Yes, I know there's no such thing as SVGA standard.. But, to make the
saving/restoring of the state of the video hardware to work properly
we don't need a "full-blown" video driver. Sure, saving/restoring of
the state is a typical part of driver, but it has to implement a lot
more of drawing and rendering related fuctions which we don't need to
implement because guest will be accessing this particular SVGA
directly and exclusively in full-screen mode, using his, guests native
driver. Also, is it possible to use the existing host OS's video
driver for purpose of saving/restoring the state not having to
duplicate this function?
> I don't know the best solution, but some randoms thoughts that I have had
> include:
> 1) Dual head. Have two adapters, one controlled by the host OS and one by
> the guest
> OS. Requires two adapters, two monitors and probably spoofing code to hide
> the other
> adapter. For the host, what this means will probably depend on the OS. For
> the Guest,
> it would mean Plex86 monitoring PCI/AGP bus accesses and lying to the
> requestor when
> it tries to find the adapter. Not desirable in all situations, but I can
> imagine
> some power users would like it. It would also be comparitively fast to
> implement.
Sounds like really cool idea, though you're right that it's not for
everyone.
> 2) Create a standard psuedo-device for each Guest OS, then punt the actual
> drawing to
> the Host. For windows this would mean creating a DirectX to Host 3D - OGL,
> usually -
> (something I personally guarantee Microsoft will not like) translation. Of
> course,
> this would go out of date quite regularly, but DirectX support legacy
> drivers quite
> well. This psuedo-device would be installed like a real device, perhaps
> spoofing the
> PCI reads to give the impression of a device by setting the Manufacturer and
> Device
> IDs to our choice. This is non-trivial (!) but could be reasonably fast
> (even in
> windowed mode) with accelerated X/OGL as in XFree86 4.0.

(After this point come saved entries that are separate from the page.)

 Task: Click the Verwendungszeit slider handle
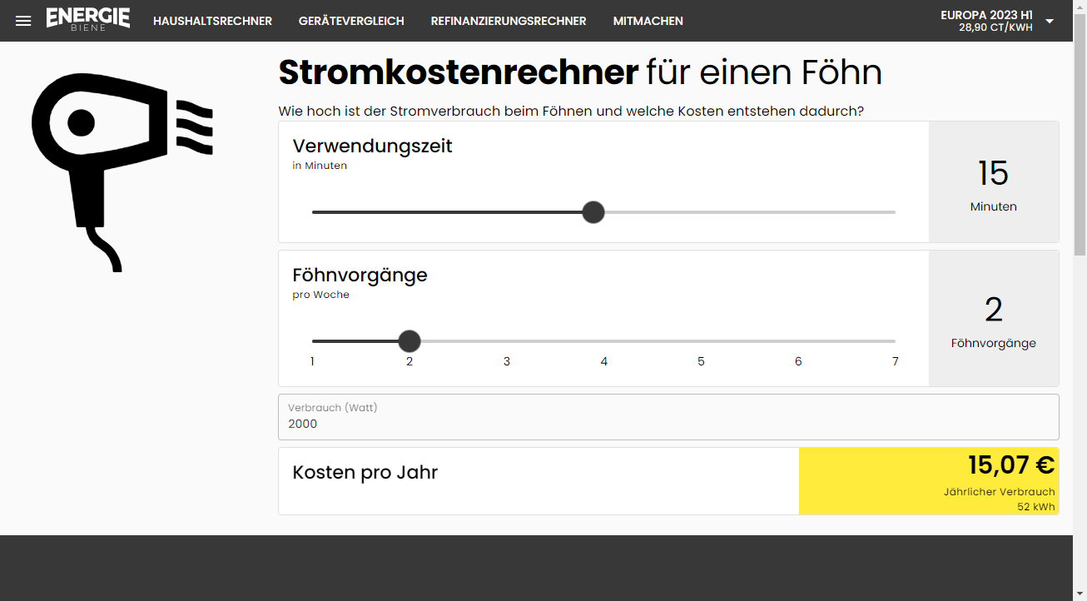[593, 212]
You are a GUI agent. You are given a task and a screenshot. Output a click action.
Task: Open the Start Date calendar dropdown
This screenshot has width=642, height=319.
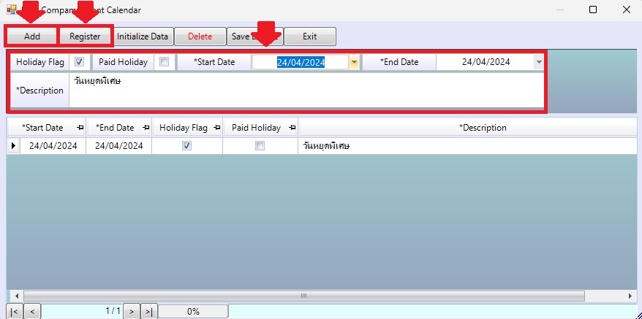click(x=354, y=62)
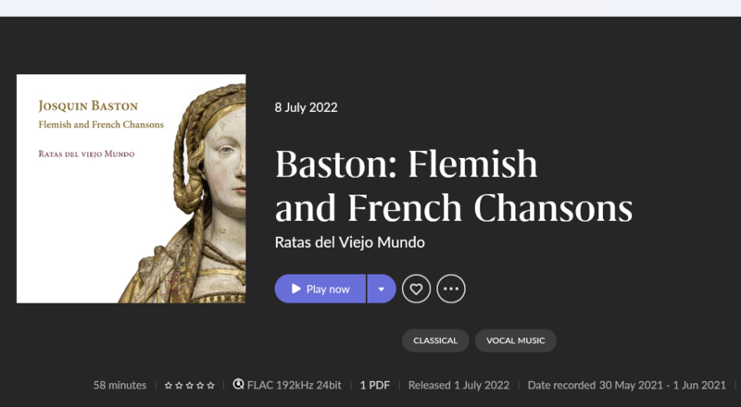The height and width of the screenshot is (407, 741).
Task: Click the Released 1 July 2022 text
Action: pyautogui.click(x=459, y=385)
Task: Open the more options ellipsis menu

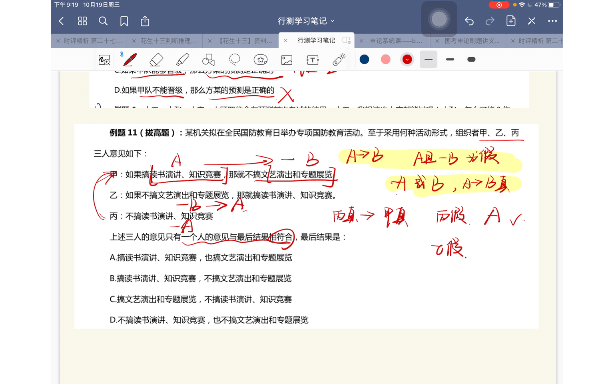Action: tap(552, 21)
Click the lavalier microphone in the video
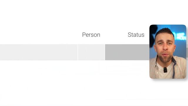Screen dimensions: 188x106 point(165,70)
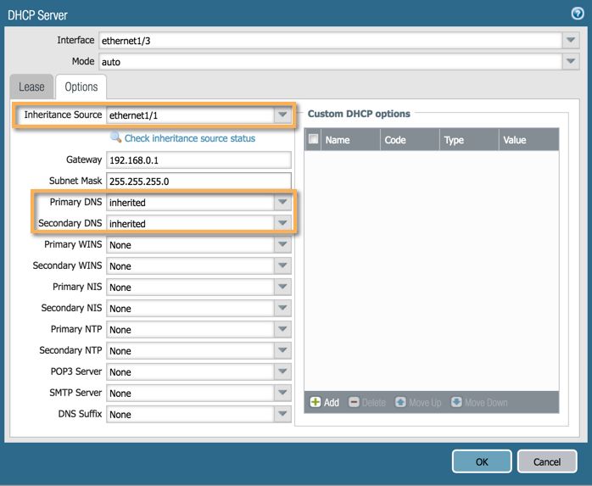Expand the Secondary DNS dropdown
This screenshot has height=486, width=592.
[x=282, y=223]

This surely will be required for windowed guests, or to use Jeffrey B.
Siegal's idea, which also sounds great! I personally can't choose
which idea is better!
> That's all for now, I'll post further ideas as they emerge.
If you have such experience with writing system level video code I
hope you can contribute to the project (I am not experienced beyond
old VGA and currently don't have enough free time).